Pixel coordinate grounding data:

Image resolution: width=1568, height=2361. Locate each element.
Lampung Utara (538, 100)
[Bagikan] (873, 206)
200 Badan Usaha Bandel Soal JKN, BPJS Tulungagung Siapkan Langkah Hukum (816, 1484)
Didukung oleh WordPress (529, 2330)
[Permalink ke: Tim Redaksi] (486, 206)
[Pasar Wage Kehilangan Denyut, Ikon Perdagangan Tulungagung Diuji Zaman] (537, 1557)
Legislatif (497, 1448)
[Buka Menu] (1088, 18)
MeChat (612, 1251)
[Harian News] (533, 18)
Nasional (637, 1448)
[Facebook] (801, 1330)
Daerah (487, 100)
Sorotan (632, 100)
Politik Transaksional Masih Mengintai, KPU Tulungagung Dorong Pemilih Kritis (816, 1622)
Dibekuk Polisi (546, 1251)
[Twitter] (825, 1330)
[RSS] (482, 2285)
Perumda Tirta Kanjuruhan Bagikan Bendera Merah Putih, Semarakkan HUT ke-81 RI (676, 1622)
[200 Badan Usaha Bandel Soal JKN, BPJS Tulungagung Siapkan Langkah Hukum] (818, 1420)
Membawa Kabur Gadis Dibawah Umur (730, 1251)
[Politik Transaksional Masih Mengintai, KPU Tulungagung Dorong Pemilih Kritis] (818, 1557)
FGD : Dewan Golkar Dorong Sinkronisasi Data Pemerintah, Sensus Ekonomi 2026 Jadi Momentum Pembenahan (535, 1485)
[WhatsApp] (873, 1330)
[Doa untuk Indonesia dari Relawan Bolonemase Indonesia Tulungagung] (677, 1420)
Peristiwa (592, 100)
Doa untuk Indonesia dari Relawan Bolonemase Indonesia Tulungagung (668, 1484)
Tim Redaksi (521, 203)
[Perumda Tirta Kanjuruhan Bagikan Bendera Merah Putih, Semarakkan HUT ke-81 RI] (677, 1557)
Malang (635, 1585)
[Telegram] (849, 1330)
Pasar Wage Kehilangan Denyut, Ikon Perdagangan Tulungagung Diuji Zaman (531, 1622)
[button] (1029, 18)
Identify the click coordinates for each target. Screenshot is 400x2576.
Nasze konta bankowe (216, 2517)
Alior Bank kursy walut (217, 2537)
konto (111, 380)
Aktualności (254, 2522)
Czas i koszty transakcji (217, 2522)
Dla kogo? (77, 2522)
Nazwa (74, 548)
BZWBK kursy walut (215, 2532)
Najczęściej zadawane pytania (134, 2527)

Assigned task: Looking at the entries above, work out how many lines include the word "Usaha" and reply with that number alone.

Exercise result: 2